Saved data entries
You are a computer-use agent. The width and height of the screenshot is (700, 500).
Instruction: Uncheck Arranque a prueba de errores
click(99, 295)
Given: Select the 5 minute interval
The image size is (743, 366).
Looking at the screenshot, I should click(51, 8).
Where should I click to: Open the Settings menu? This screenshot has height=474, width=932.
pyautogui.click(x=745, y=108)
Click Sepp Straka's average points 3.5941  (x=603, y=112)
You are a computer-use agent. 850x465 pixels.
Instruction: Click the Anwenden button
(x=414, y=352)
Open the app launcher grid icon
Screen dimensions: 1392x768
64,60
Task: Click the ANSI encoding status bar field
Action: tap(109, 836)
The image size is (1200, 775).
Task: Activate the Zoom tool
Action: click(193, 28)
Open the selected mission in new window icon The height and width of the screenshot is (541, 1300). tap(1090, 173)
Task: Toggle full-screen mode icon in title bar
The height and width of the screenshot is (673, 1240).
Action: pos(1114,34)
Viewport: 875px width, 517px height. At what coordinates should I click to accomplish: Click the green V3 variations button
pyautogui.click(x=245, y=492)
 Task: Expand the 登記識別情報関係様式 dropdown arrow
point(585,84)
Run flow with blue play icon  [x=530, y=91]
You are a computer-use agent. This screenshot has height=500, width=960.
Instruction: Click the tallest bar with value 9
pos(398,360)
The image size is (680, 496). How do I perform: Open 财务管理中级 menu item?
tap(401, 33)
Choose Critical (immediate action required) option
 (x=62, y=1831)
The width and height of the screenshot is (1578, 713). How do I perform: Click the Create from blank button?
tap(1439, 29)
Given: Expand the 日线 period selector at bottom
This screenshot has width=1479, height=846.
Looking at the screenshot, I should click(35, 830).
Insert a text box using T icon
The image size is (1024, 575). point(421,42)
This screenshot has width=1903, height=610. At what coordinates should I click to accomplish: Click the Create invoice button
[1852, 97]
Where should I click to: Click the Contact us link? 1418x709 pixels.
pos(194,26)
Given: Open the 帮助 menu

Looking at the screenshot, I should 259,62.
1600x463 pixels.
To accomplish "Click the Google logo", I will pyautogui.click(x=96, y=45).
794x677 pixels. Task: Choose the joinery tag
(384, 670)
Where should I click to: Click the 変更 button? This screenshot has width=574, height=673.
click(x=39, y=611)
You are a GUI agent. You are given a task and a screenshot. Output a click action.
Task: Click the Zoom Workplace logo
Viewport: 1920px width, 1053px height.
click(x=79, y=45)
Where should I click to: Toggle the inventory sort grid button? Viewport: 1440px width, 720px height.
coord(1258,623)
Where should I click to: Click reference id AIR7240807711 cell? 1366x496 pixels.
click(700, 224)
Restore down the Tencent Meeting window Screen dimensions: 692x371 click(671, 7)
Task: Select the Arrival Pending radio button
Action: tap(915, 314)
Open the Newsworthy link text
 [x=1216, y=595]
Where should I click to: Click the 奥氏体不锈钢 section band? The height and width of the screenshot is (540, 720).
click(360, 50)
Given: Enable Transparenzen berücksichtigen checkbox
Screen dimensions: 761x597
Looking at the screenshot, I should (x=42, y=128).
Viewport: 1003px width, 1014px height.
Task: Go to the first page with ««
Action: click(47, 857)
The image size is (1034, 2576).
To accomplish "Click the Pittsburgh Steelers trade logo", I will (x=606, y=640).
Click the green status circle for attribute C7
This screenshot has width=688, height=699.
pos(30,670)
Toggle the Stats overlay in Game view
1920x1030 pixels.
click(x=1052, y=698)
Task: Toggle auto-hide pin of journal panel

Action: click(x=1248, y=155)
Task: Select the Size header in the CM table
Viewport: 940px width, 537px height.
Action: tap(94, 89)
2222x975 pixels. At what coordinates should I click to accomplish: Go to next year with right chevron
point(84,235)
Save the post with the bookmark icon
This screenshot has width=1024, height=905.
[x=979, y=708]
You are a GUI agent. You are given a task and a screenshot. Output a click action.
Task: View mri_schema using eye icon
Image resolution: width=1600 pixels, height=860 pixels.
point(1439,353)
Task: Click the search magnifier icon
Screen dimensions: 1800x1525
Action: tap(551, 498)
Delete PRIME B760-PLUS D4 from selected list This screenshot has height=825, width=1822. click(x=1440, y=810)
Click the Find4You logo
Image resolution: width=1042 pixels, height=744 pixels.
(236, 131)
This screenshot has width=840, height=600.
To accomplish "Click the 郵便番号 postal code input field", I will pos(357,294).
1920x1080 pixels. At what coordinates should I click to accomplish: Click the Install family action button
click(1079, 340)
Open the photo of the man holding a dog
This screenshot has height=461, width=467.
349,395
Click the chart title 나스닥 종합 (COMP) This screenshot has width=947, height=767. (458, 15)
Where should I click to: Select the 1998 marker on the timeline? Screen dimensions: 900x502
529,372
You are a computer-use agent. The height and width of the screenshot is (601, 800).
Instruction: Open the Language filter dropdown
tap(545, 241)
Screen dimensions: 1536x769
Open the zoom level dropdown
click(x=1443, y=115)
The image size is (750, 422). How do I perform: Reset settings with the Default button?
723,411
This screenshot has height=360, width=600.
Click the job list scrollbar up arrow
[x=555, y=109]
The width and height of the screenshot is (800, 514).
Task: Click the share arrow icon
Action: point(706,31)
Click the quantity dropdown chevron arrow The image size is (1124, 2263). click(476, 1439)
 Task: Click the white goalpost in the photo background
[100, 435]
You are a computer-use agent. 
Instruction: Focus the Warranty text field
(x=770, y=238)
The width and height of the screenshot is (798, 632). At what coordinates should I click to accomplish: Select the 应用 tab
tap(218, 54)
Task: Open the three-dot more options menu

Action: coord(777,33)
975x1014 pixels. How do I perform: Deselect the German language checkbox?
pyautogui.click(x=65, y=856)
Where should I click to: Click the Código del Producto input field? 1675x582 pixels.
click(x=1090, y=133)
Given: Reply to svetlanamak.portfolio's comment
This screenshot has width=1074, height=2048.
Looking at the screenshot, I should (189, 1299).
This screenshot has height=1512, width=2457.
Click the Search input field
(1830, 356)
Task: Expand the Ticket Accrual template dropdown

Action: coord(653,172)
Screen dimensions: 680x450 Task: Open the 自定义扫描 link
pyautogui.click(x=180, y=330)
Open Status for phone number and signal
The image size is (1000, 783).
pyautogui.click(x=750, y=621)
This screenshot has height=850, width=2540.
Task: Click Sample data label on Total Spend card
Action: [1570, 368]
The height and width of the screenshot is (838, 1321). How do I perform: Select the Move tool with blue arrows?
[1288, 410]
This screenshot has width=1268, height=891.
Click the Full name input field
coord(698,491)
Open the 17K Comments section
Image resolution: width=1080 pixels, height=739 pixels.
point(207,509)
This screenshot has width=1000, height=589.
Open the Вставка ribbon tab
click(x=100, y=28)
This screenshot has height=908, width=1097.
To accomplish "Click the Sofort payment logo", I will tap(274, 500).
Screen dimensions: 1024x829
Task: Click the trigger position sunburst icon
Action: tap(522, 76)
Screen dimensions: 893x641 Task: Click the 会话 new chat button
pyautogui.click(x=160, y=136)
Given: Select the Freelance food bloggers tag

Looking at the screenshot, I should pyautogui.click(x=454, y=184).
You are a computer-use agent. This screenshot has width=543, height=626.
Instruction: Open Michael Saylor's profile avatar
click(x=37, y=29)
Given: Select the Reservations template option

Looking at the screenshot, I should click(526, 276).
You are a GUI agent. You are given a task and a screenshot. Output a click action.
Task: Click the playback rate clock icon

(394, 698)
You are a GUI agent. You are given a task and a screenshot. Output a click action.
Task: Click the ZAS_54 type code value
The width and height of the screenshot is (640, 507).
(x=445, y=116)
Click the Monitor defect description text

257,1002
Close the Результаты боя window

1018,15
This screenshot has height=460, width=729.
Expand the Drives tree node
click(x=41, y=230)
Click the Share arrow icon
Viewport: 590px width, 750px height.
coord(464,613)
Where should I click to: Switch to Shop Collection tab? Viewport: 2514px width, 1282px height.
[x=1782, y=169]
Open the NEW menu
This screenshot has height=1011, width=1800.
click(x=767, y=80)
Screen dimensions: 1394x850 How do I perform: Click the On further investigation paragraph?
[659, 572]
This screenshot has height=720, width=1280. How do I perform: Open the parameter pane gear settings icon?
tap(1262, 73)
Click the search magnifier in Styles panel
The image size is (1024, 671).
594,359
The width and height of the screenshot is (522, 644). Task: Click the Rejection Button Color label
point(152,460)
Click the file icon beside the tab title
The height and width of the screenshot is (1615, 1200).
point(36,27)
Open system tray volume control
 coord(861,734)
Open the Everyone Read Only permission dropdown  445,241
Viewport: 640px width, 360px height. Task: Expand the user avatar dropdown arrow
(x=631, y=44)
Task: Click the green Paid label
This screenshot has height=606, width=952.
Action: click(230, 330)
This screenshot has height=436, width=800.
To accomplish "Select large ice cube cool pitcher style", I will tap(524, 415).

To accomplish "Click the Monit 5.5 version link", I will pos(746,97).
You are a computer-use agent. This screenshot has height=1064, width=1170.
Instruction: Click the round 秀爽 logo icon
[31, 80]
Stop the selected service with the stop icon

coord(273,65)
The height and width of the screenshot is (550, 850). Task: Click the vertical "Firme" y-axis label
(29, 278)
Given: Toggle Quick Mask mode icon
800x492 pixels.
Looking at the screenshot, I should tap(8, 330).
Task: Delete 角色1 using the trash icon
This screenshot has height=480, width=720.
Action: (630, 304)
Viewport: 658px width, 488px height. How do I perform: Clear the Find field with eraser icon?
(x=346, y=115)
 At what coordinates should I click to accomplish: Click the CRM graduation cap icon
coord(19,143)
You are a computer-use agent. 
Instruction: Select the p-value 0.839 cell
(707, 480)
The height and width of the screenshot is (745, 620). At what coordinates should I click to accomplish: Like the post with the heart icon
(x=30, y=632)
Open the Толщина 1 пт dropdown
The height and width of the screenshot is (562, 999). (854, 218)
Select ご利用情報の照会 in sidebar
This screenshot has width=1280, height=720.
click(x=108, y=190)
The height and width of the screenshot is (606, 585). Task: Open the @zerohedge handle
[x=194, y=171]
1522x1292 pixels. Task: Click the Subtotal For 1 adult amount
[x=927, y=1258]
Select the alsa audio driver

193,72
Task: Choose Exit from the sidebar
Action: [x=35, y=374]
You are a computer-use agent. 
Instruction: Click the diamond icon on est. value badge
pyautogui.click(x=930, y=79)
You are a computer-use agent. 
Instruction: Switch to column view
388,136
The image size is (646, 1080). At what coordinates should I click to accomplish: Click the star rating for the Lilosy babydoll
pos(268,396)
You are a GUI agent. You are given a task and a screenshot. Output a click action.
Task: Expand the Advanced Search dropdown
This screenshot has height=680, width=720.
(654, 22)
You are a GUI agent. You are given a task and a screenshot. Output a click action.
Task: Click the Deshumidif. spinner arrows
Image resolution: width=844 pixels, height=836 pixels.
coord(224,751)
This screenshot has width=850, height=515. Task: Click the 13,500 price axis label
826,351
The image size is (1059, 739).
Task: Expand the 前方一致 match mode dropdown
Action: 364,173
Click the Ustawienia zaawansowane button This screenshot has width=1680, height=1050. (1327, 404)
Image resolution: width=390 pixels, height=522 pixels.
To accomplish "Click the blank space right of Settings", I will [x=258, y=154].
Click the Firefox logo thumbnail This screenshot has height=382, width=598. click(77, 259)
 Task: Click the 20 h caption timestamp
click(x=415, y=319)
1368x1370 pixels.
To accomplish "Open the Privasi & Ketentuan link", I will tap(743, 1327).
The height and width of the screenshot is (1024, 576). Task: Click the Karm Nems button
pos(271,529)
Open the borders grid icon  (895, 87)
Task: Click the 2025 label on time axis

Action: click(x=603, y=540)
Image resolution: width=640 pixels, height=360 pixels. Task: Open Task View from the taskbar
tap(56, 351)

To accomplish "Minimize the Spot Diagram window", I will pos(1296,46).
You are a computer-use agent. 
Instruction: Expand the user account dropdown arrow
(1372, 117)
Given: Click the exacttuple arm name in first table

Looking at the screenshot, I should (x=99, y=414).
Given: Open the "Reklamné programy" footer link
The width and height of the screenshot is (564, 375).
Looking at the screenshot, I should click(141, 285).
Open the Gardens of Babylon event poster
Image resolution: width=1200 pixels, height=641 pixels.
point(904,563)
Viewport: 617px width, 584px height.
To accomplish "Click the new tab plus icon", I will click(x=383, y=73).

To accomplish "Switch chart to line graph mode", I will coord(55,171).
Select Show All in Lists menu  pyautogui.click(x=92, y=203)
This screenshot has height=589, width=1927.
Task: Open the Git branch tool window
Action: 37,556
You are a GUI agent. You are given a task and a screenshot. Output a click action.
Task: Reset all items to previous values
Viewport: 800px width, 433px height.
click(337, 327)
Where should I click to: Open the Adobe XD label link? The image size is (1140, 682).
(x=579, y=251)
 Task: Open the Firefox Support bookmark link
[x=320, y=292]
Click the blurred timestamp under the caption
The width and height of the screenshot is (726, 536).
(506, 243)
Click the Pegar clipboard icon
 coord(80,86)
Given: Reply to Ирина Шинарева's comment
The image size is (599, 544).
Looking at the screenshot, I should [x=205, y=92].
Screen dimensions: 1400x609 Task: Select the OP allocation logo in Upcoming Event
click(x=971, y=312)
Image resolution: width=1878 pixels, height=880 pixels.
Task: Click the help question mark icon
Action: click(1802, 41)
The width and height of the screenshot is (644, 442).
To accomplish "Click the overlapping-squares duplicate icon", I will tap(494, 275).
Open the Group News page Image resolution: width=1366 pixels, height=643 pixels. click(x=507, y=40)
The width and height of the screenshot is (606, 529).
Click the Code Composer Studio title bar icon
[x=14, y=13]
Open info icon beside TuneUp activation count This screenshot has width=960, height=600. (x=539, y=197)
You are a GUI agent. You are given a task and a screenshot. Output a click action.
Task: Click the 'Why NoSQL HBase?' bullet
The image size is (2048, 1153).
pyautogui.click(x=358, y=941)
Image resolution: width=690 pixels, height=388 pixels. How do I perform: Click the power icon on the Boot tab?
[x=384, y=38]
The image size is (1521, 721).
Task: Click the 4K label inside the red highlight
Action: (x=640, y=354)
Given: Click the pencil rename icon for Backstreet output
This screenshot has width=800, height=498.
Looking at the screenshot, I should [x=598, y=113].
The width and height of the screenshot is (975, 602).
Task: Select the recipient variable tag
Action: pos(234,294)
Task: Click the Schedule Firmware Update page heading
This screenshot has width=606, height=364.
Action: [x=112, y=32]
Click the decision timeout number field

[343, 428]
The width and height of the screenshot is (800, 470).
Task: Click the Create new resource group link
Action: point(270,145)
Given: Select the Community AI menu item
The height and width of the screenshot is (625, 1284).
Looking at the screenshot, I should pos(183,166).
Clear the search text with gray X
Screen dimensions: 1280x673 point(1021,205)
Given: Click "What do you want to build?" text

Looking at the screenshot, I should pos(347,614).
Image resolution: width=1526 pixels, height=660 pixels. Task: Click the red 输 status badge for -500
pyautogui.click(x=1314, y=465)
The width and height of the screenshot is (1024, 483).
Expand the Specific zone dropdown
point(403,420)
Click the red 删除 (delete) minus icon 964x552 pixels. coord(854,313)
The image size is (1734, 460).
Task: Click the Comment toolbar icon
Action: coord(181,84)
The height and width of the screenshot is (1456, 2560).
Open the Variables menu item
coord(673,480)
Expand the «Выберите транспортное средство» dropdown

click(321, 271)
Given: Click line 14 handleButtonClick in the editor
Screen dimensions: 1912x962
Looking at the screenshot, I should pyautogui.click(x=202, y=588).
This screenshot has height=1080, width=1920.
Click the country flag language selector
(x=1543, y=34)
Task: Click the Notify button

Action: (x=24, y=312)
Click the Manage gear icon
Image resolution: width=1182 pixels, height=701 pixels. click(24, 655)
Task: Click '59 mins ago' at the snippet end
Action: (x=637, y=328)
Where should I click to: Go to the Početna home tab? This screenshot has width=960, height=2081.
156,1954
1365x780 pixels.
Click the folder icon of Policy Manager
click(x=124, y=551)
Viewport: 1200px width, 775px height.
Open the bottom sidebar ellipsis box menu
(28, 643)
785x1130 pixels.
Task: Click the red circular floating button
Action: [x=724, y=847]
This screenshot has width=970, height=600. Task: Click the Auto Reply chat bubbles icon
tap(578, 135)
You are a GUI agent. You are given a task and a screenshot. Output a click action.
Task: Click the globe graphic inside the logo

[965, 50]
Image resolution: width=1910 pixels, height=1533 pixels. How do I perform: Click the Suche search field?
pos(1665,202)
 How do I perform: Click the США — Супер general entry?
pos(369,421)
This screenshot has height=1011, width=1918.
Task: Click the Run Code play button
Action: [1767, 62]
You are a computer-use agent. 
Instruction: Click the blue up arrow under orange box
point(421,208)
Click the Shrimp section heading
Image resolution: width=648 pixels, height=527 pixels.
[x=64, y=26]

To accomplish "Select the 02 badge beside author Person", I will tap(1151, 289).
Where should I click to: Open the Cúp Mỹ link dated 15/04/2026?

- _ASSIGNMENT_: How many of the lines above contain the word "chart"? Only the number should be given.

- _TASK RESPONSE_: 2